(Collection entries)
..............................
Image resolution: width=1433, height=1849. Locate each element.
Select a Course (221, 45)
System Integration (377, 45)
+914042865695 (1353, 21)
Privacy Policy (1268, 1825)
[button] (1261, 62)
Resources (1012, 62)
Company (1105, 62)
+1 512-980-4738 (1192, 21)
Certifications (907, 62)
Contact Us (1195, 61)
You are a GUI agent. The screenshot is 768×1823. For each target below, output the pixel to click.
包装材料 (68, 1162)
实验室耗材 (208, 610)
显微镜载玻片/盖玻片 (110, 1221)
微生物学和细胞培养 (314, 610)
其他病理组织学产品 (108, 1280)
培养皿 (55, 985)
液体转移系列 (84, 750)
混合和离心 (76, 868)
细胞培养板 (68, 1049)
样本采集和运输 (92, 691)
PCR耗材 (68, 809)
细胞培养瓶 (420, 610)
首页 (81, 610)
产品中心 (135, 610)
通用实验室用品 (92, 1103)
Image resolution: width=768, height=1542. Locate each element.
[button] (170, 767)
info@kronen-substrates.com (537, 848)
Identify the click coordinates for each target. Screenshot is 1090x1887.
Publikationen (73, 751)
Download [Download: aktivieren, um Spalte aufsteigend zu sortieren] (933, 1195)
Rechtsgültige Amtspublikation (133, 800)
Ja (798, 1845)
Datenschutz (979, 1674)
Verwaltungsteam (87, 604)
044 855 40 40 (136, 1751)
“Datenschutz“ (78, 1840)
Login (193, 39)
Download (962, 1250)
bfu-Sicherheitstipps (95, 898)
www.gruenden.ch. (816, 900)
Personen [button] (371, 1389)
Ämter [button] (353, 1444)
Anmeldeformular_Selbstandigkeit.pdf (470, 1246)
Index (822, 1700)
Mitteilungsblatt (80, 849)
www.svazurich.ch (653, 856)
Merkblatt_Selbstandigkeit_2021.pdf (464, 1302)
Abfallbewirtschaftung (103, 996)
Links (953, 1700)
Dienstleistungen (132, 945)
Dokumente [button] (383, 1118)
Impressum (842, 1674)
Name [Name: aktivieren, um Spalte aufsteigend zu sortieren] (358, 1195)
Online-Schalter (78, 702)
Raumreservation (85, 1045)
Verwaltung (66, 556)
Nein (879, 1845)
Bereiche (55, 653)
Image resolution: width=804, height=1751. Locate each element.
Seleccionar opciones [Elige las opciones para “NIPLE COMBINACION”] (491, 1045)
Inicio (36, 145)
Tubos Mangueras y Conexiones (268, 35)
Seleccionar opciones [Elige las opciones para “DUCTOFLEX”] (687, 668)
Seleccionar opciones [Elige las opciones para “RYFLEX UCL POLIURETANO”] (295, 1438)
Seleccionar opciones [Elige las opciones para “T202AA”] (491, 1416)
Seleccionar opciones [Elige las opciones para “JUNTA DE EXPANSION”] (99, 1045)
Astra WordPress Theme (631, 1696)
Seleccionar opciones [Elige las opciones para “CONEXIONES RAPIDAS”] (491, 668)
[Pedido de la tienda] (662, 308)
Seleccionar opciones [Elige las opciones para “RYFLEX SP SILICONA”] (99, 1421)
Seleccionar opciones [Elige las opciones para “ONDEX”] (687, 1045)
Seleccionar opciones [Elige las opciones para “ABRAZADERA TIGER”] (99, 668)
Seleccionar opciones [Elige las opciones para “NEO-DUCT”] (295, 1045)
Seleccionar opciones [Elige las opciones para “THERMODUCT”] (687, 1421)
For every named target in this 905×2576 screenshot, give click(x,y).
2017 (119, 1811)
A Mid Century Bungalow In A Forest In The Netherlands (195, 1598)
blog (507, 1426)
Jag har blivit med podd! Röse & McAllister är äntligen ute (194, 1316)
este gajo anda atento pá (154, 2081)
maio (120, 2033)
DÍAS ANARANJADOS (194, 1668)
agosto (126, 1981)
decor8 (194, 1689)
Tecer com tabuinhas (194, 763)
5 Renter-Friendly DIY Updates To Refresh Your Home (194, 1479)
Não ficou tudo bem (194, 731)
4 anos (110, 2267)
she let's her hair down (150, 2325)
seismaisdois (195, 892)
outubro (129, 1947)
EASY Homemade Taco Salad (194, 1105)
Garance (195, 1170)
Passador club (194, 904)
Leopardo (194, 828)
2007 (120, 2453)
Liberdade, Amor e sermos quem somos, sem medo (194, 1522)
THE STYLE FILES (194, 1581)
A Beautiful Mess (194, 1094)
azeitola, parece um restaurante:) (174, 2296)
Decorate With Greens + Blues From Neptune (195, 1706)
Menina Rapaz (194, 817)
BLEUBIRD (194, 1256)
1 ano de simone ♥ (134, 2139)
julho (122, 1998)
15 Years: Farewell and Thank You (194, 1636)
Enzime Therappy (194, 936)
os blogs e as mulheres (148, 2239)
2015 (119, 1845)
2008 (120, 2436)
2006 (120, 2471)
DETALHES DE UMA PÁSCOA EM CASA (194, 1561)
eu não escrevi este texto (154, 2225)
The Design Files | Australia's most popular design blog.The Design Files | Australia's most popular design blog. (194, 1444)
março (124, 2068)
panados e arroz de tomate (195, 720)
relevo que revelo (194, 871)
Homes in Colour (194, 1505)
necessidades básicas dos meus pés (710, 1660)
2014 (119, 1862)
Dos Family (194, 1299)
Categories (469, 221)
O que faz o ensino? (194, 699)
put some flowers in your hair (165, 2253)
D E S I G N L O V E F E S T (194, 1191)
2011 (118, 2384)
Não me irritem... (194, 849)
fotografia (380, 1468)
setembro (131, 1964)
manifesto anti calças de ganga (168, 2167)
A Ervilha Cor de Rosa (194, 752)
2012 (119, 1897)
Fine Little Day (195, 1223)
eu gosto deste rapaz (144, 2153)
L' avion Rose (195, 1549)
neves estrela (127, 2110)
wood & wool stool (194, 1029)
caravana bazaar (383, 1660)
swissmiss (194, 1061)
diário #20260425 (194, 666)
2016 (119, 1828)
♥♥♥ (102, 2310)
..............................
Please revise the records above by replacing "Datenschutz" with "Datenschutzerklärung" wherever it appears, leaving everything else unchanged.

# [Answer to this task]
Image resolution: width=1433, height=1849. Locate each element.
Select a Course (221, 45)
System Integration (377, 45)
+914042865695 (1353, 21)
Privacy Policy (1268, 1825)
[button] (1261, 62)
Resources (1012, 62)
Company (1105, 62)
+1 512-980-4738 (1192, 21)
Certifications (907, 62)
Contact Us (1195, 61)
You are a GUI agent. The screenshot is 768×1823. For each target below, output the pixel to click.
包装材料 (68, 1162)
实验室耗材 (208, 610)
显微镜载玻片/盖玻片 (110, 1221)
微生物学和细胞培养 (314, 610)
其他病理组织学产品 (108, 1280)
培养皿 (55, 985)
液体转移系列 (84, 750)
混合和离心 (76, 868)
细胞培养板 (68, 1049)
样本采集和运输 (92, 691)
PCR耗材 (68, 809)
细胞培养瓶 (420, 610)
首页 (81, 610)
产品中心 (135, 610)
通用实验室用品 (92, 1103)
Image resolution: width=768, height=1542. Locate each element.
[button] (170, 767)
info@kronen-substrates.com (537, 848)
Identify the click coordinates for each target. Screenshot is 1090x1887.
Publikationen (73, 751)
Download [Download: aktivieren, um Spalte aufsteigend zu sortieren] (933, 1195)
Rechtsgültige Amtspublikation (133, 800)
Ja (798, 1845)
Datenschutzerklärung (979, 1674)
Verwaltungsteam (87, 604)
044 855 40 40 (136, 1751)
“Datenschutzerklärung“ (78, 1840)
Login (193, 39)
Download (962, 1250)
bfu-Sicherheitstipps (95, 898)
www.gruenden.ch. (816, 900)
Personen [button] (371, 1389)
Ämter [button] (353, 1444)
Anmeldeformular_Selbstandigkeit.pdf (470, 1246)
Index (822, 1700)
Mitteilungsblatt (80, 849)
www.svazurich.ch (653, 856)
Merkblatt_Selbstandigkeit_2021.pdf (464, 1302)
Abfallbewirtschaftung (103, 996)
Links (953, 1700)
Dienstleistungen (132, 945)
Dokumente [button] (383, 1118)
Impressum (842, 1674)
Name [Name: aktivieren, um Spalte aufsteigend zu sortieren] (358, 1195)
Online-Schalter (78, 702)
Raumreservation (85, 1045)
Verwaltung (66, 556)
Nein (879, 1845)
Bereiche (55, 653)
Image resolution: width=804, height=1751. Locate each element.
Seleccionar opciones [Elige las opciones para “NIPLE COMBINACION”] (491, 1045)
Inicio (36, 145)
Tubos Mangueras y Conexiones (268, 35)
Seleccionar opciones [Elige las opciones para “DUCTOFLEX”] (687, 668)
Seleccionar opciones [Elige las opciones para “RYFLEX UCL POLIURETANO”] (295, 1438)
Seleccionar opciones [Elige las opciones para “T202AA”] (491, 1416)
Seleccionar opciones [Elige las opciones para “JUNTA DE EXPANSION”] (99, 1045)
Astra WordPress Theme (631, 1696)
Seleccionar opciones [Elige las opciones para “CONEXIONES RAPIDAS”] (491, 668)
[Pedido de la tienda] (662, 308)
Seleccionar opciones [Elige las opciones para “RYFLEX SP SILICONA”] (99, 1421)
Seleccionar opciones [Elige las opciones para “ONDEX”] (687, 1045)
Seleccionar opciones [Elige las opciones para “ABRAZADERA TIGER”] (99, 668)
Seleccionar opciones [Elige las opciones para “NEO-DUCT”] (295, 1045)
Seleccionar opciones [Elige las opciones para “THERMODUCT”] (687, 1421)
For every named target in this 905×2576 screenshot, give click(x,y).
2017 (119, 1811)
A Mid Century Bungalow In A Forest In The Netherlands (195, 1598)
blog (507, 1426)
Jag har blivit med podd! Röse & McAllister är äntligen ute (194, 1316)
este gajo anda atento pá (154, 2081)
maio (120, 2033)
DÍAS ANARANJADOS (194, 1668)
agosto (126, 1981)
decor8 (194, 1689)
Tecer com tabuinhas (194, 763)
5 Renter-Friendly DIY Updates To Refresh Your Home (194, 1479)
Não ficou tudo bem (194, 731)
4 anos (110, 2267)
she let's her hair down (150, 2325)
seismaisdois (195, 892)
outubro (129, 1947)
EASY Homemade Taco Salad (194, 1105)
Garance (195, 1170)
Passador club (194, 904)
Leopardo (194, 828)
2007 (120, 2453)
Liberdade, Amor e sermos quem somos, sem medo (194, 1522)
THE STYLE FILES (194, 1581)
A Beautiful Mess (194, 1094)
azeitola, parece um restaurante:) (174, 2296)
Decorate With Greens + Blues From Neptune (195, 1706)
Menina Rapaz (194, 817)
BLEUBIRD (194, 1256)
1 ano de simone ♥ (134, 2139)
julho (122, 1998)
15 Years: Farewell and Thank You (194, 1636)
Enzime Therappy (194, 936)
os blogs e as mulheres (148, 2239)
2015 (119, 1845)
2008 (120, 2436)
2006 (120, 2471)
DETALHES DE UMA PÁSCOA EM CASA (194, 1561)
eu não escrevi este texto (154, 2225)
The Design Files | Australia's most popular design blog.The Design Files | Australia's most popular design blog. (194, 1444)
março (124, 2068)
panados e arroz de tomate (195, 720)
relevo que revelo (194, 871)
Homes in Colour (194, 1505)
necessidades básicas dos meus pés (710, 1660)
2014 (119, 1862)
Dos Family (194, 1299)
Categories (469, 221)
O que faz o ensino? (194, 699)
put some flowers in your hair (165, 2253)
D E S I G N L O V E F E S T (194, 1191)
2011 (118, 2384)
Não me irritem... (194, 849)
fotografia (380, 1468)
setembro (131, 1964)
manifesto anti calças de ganga (168, 2167)
A Ervilha Cor de Rosa (194, 752)
2012 (119, 1897)
Fine Little Day (195, 1223)
eu gosto deste rapaz (144, 2153)
L' avion Rose (195, 1549)
neves estrela (127, 2110)
wood & wool stool (194, 1029)
caravana bazaar (383, 1660)
swissmiss (194, 1061)
diário #20260425 (194, 666)
2016 (119, 1828)
♥♥♥ (102, 2310)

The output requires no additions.